Example of stock market terminology: stock bubble
Stock market bubble refers to a situation in which the price of stocks in the stock market far exceeds their investment value. To put it simply, in a short period of time, stocks rise rapidly or even skyrocket, and their prices and intrinsic values ??show serious deviations. In this case, a stock market bubble will occur. Here I would like to share with you some stock market terminology called stock market bubble for your reference.
Causes of stock market bubbles:
1. The characteristics of virtualization technology in the stock market give investors a certain amount of room for imagination, and investors will have their own judgments and conjectures. , if there is some misunderstanding at this time due to the words of some authorities or some stock experts, relying on the powerful effect of the media, more people will be prompted to make wrong judgments, and a stock market bubble will form.
2. RMB appreciation will also cause the emergence of stock market bubbles. RMB appreciation will cause a large amount of funds to flow into the stock trading market. At this time, there will be many or even high amounts of liquid assets in the stock market, and stock market bubbles will appear. There is a high possibility that it will happen.
3. There are few products that can be traded by investment traders in the stock market. The short-selling mechanism is an important factor for the stable operation of the stock market. As far as the current stock market trading situation in China is concerned, the types of transactions are still It is relatively small, and there is a lack of certain futures trading or financial derivatives markets, which will also lead to the risk of stock market bubbles.
I think the emergence of stock market bubbles is a continuous systematic process, and it shows a unilateral upward trend. The rising reaction will make investors think that there is the possibility of continued growth, and then it will attract more people. Invest until the stock price moves too far away from the intrinsic value.
What is an economic bubble?
An economic bubble refers to a macroeconomic situation in which the value of assets exceeds that of physical operations and the ability to continue to develop is easily lost. Economic bubbles are often supported by a lot of speculative activities, which are essentially greed. Due to the lack of support for physical operations, its assets are like bubbles that are easy to burst, so it is called "economic bubble" in social economics. When an economic bubble develops to a certain extent, it often causes a rapid decline in property value due to market trends that support speculative activities or the destruction of myths and legends. This is called bubble bursting in economic terms.
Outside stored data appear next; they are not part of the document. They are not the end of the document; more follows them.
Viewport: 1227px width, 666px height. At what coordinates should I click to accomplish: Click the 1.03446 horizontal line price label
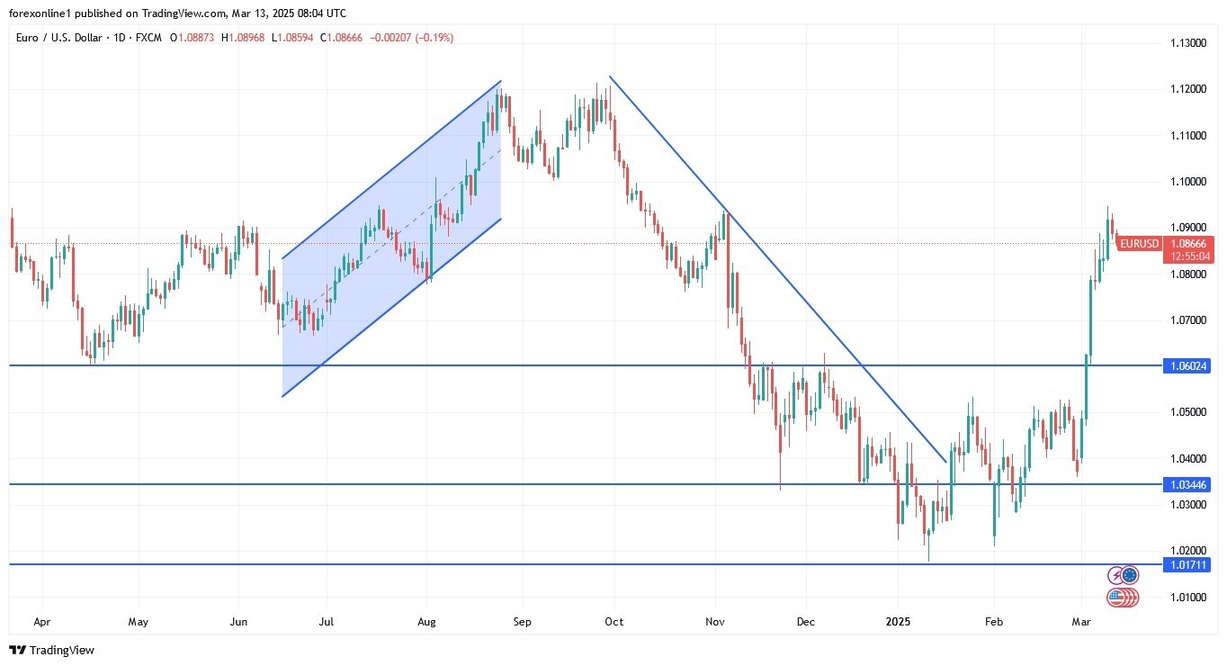pos(1187,484)
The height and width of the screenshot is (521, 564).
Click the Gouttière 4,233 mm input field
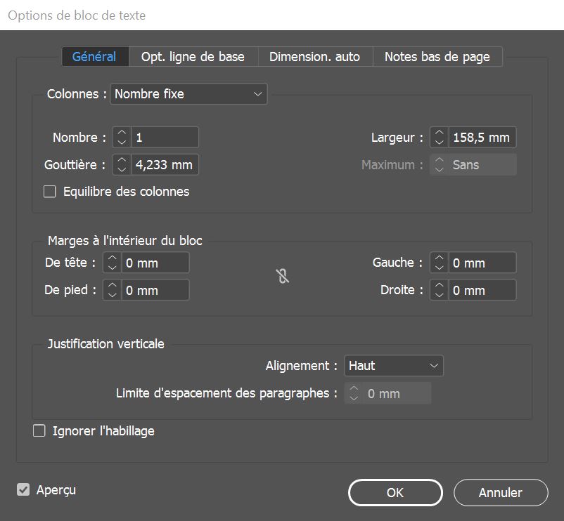164,165
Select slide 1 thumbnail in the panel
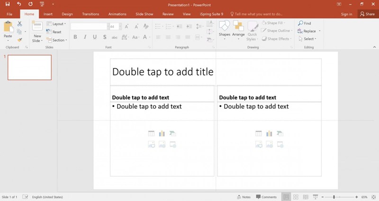Image resolution: width=379 pixels, height=201 pixels. pyautogui.click(x=30, y=67)
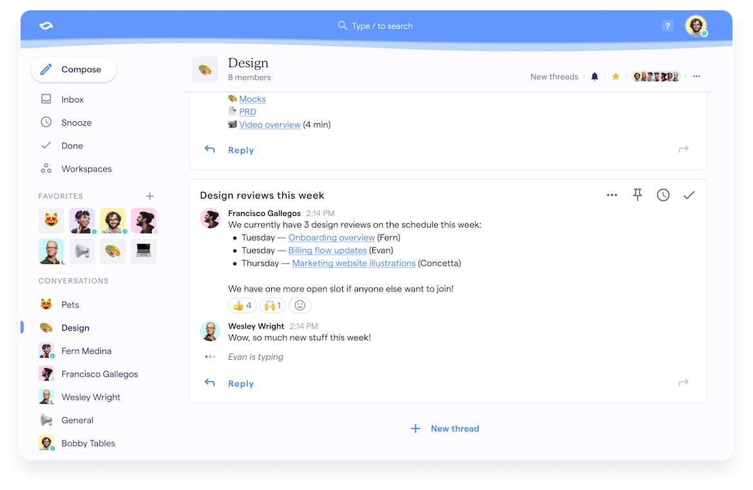Switch to Inbox in the sidebar
The image size is (753, 490).
(x=71, y=99)
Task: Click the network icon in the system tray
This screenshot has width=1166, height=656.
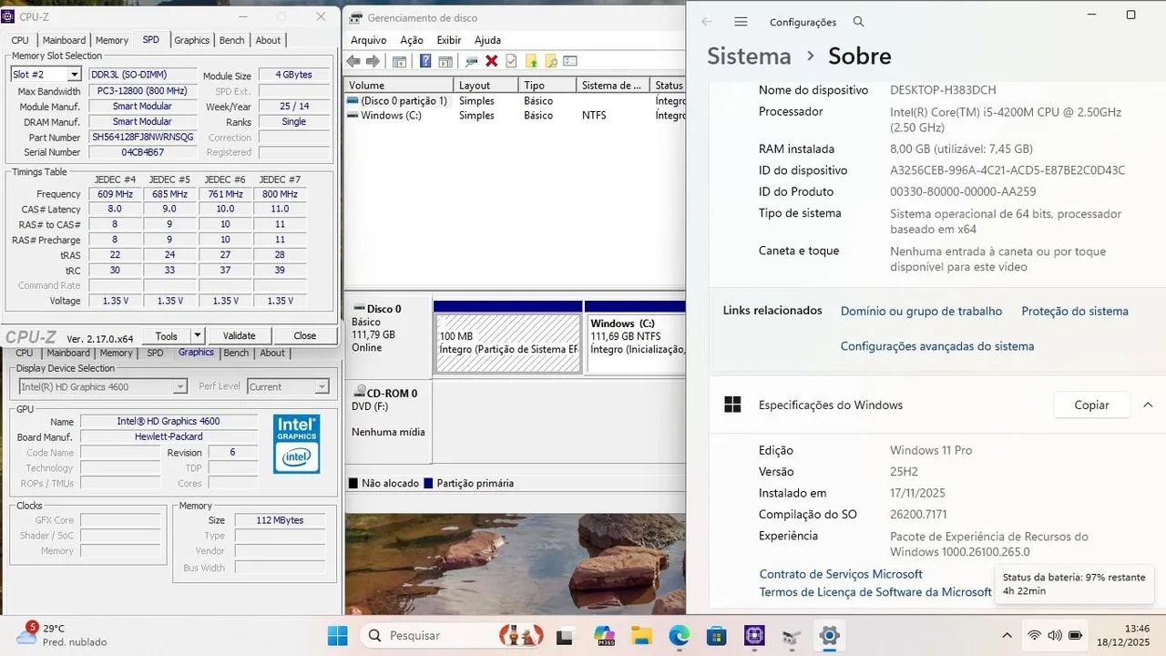Action: pos(1036,635)
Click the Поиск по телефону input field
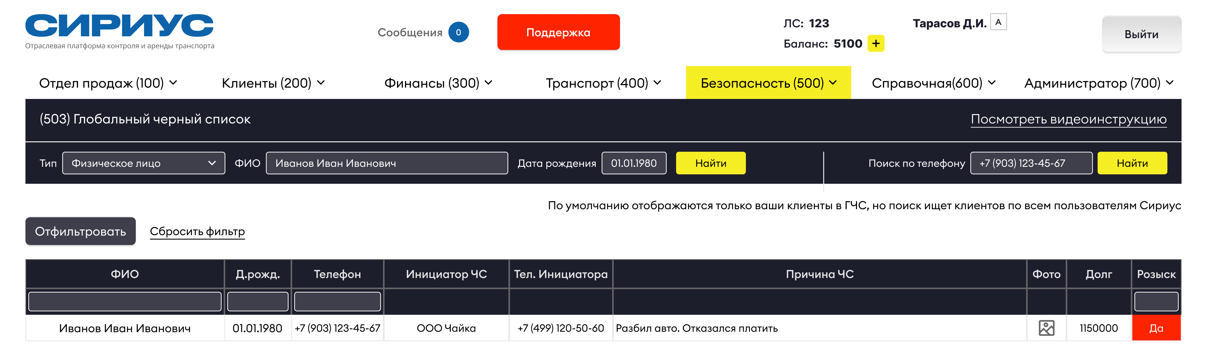This screenshot has height=360, width=1207. click(x=1031, y=163)
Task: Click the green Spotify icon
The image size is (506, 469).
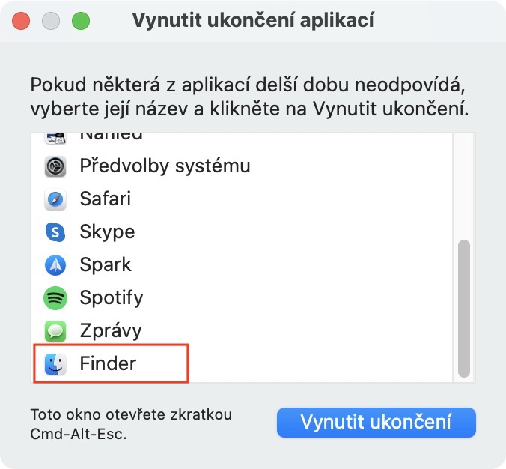Action: 56,298
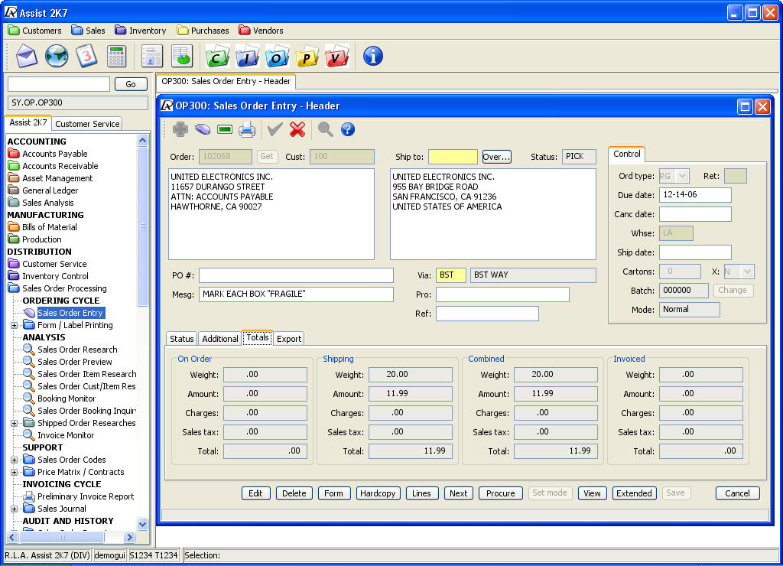Open the green C folder shortcut

tap(217, 56)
Economic bubble, to put it simply, means that the economic situation is like a bubble, and the surface of prosperity cannot escape the end of destruction. Economic bubbles are usually accompanied by the rise and fall of product prices, but economic bubbles are not the rise and fall of product prices in the usual sense, but specifically refer to product prices caused by excessive speculation that seriously deviate from the value of the product, first skyrocketing and then The phenomenon of sharp decline is an inevitable trend in which social assets are over-concentrated in a certain unit, the same goods are constantly transferred and speculated, causing the unit to distort inflation in a short period of time, and the manufacturing unit declines in the long term due to lack of sufficient funds.
What is a long position?
A long position means that investors are optimistic about the stock market and expect the stock price to rise, so they buy the stock when the price is low and wait until the stock rises to a certain price. Sell ??it again to get the difference profit.
What are the characteristics of bulls?
1. Small stocks started to rise first, and new high prices continued to appear.
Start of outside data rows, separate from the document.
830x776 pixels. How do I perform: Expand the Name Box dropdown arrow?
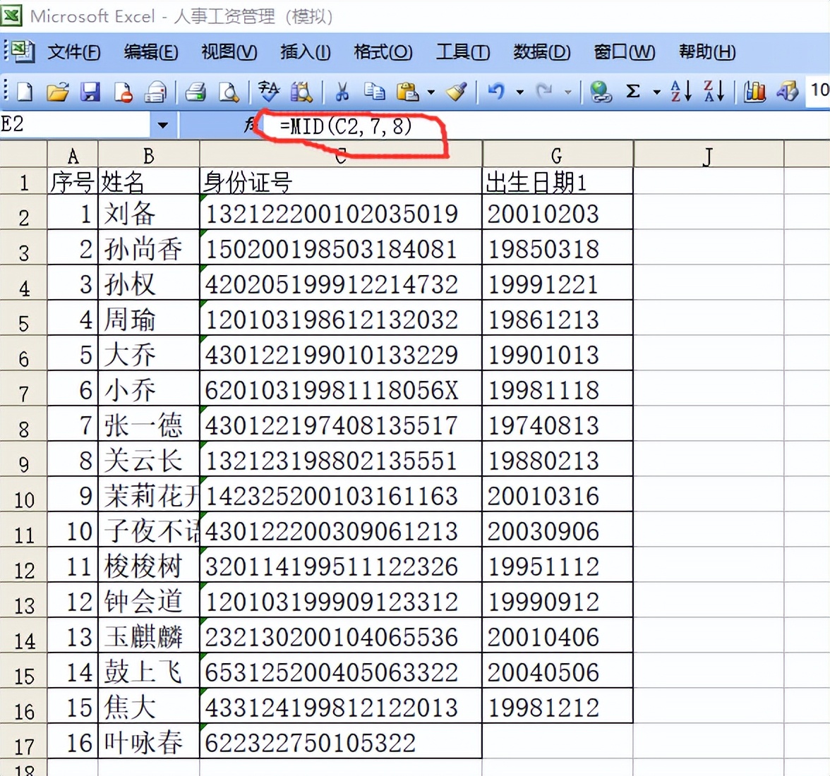(x=163, y=126)
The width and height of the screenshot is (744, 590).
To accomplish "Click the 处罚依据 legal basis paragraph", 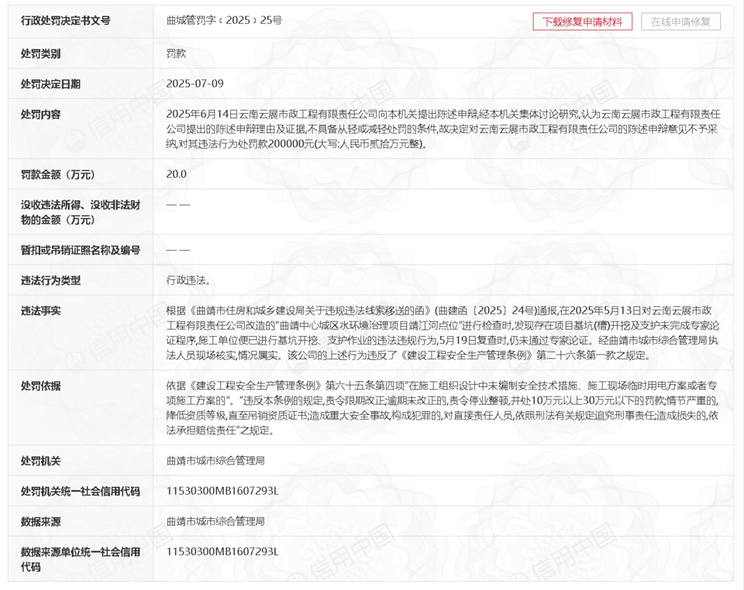I will (443, 408).
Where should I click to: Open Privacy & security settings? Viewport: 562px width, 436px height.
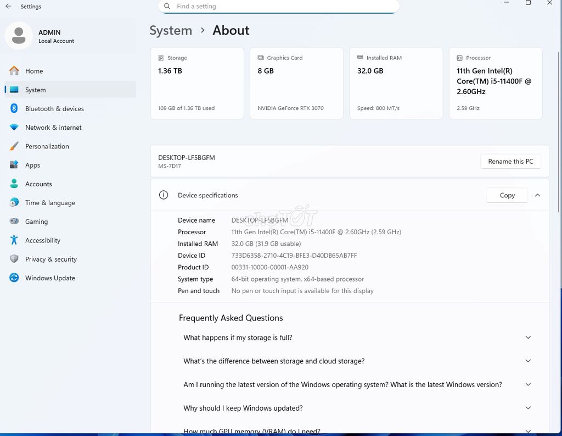50,260
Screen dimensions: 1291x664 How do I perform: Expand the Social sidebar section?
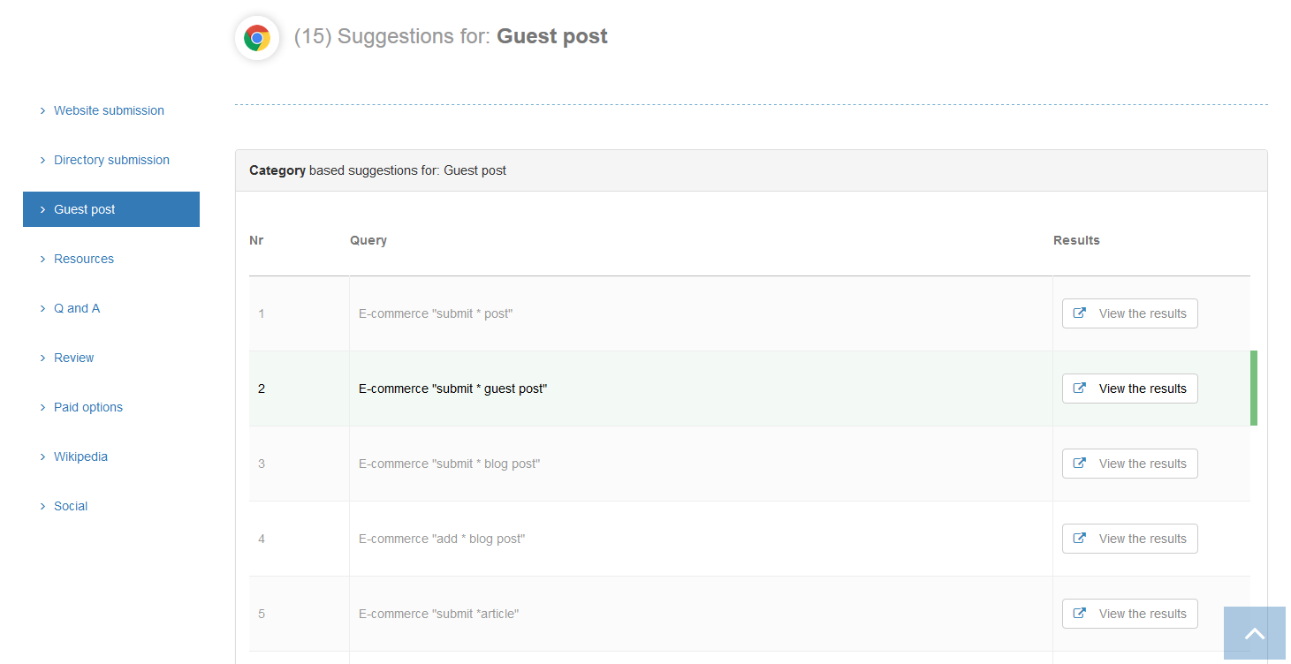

2. When bad news for the stock market spreads frequently, but the stock price cannot fall, it is a buying opportunity for bulls.
3. When good news is announced in newspapers and magazines, the stock price rises.
4. The stock price continues to rise sharply, then rebound slightly and then rise sharply.
5. Individual stocks continue to push up the index in a sector-wide manner.
6. Individuals are constantly gathering, and investors have a strong desire to pursue higher prices.
7. The number of new account openings continues to increase, and new funds continue to pour in.
8. Legal entities and large investors buy.
9. Ex-dividend and ex-rights stocks can quickly fill up with dividends or rights.
10. The moving averages are all arranged in a long position, and the daily, weekly, monthly and quarterly lines are arranged parallel and upward.
On the 11th and 6th, the RSI intervened between 50-90.
12. The overall economic situation has improved significantly, and good news announced by the government has spread frequently.
13. The local stock market and surrounding stock markets continue to rise simultaneously, and the inter-regional economy is showing an active trend.